* REQUIREMENT 1:
Using the article on Norwich cycling and walking routes, explain in one to three sentences why the new blueprint of route extensions and improvements was drawn up.
* REQUIREMENT 2:
Repeat word for word the portion of the Norwich cycling article between "Norwich already has" and "improvements to them.", inclusive.

##### PROVIDED PASSAGE #####

Plans revealed for better Norwich cycling and walking routes

Cycle lane

A new plan reveals how cycle and walking routes in Norwich could be improved. - Credit: PA

Miles of new or improved walking and cycling routes could be created in Norwich  - if new plans can convince the government to stump up millions of pounds.

A new blueprint detailing extensions and improvements to routes in and around the city has been unveiled.

It is part of a push to get people to swap their cars for healthier ways of getting out and about.

A map showing where cycle routes could be extended or improved.

A map showing where cycle routes in and around Norwich could be extended or improved. - Credit: Norfolk County Council

It could see miles of improved cycle lanes and footpaths, new crossings and bridges, better cycle parking and redesigned junctions.

The intention is to encourage people to take short journeys - such as to work - by walking or cycling, rather than using cars.

Norwich already has eight cycle routes, which cover about 60 miles.

But the Local Cycling and Walking Infrastructure plan, put together by Norfolk County Council along with Norwich, Broadland and South Norfolk councils, proposes improvements to them.

Cycle lanes

A number of Norwich cycle routes could be improved or extended. - Credit: Denise Bradley

Most Read

Those changes include:

* Connecting Horsford and Harford to the city centre by extending the yellow pedalway. That would improve access to the Airport Industrial Estate and the Airport Aviation Academy. A feasibility study would also explore ways to create cycling and walking connections to the Harford Park and Ride site.

##### INFORMATION SHOWN #####

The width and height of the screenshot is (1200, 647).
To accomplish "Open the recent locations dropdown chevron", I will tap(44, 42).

#####
##### INFORMATION SHOWN #####

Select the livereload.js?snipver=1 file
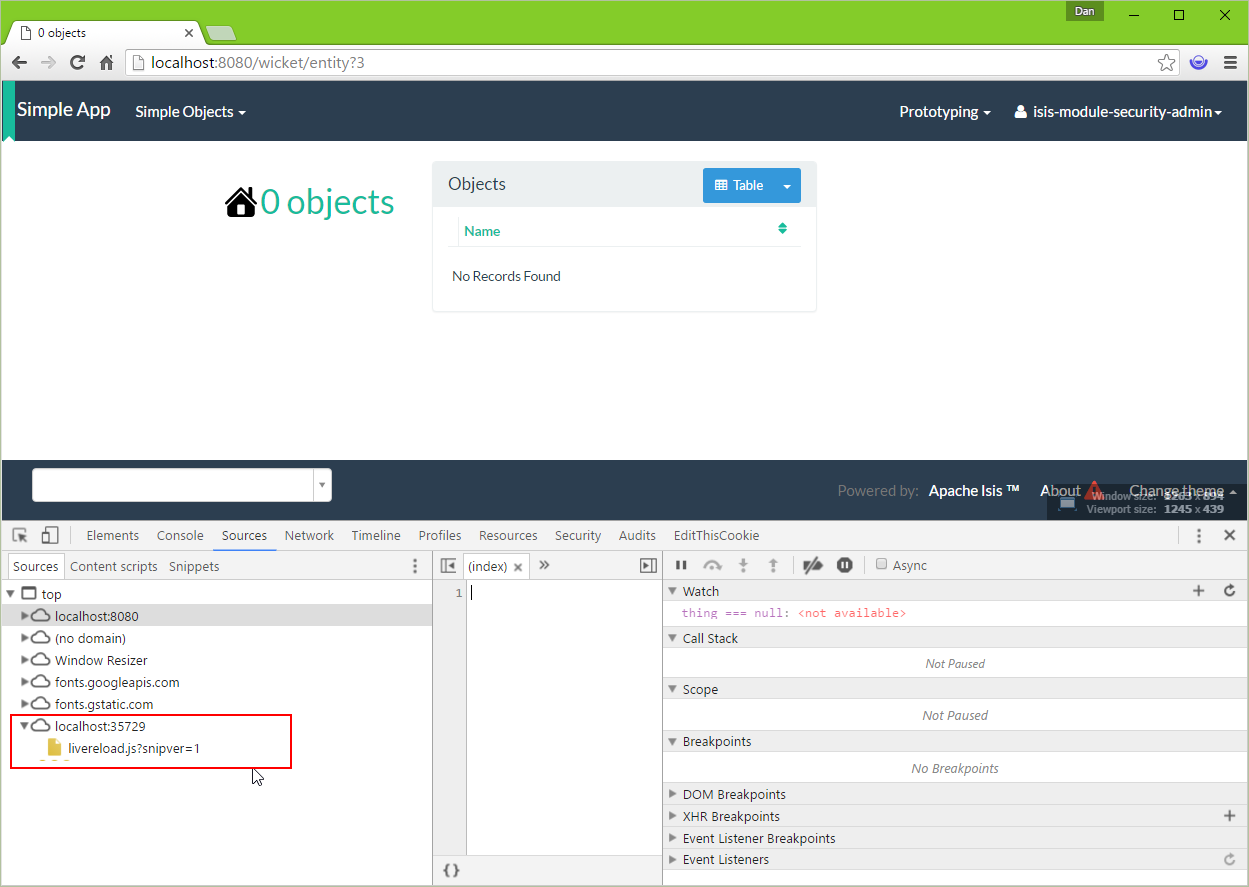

#####

* FINISHED ANSWER 1:
The blueprint is part of a push to get people to swap their cars for healthier ways of getting out and about. It aims to encourage people to make short journeys, such as to work, by walking or cycling rather than by car.

* FINISHED ANSWER 2:
Norwich already has eight cycle routes, which cover about 60 miles.

But the Local Cycling and Walking Infrastructure plan, put together by Norfolk County Council along with Norwich, Broadland and South Norfolk councils, proposes improvements to them.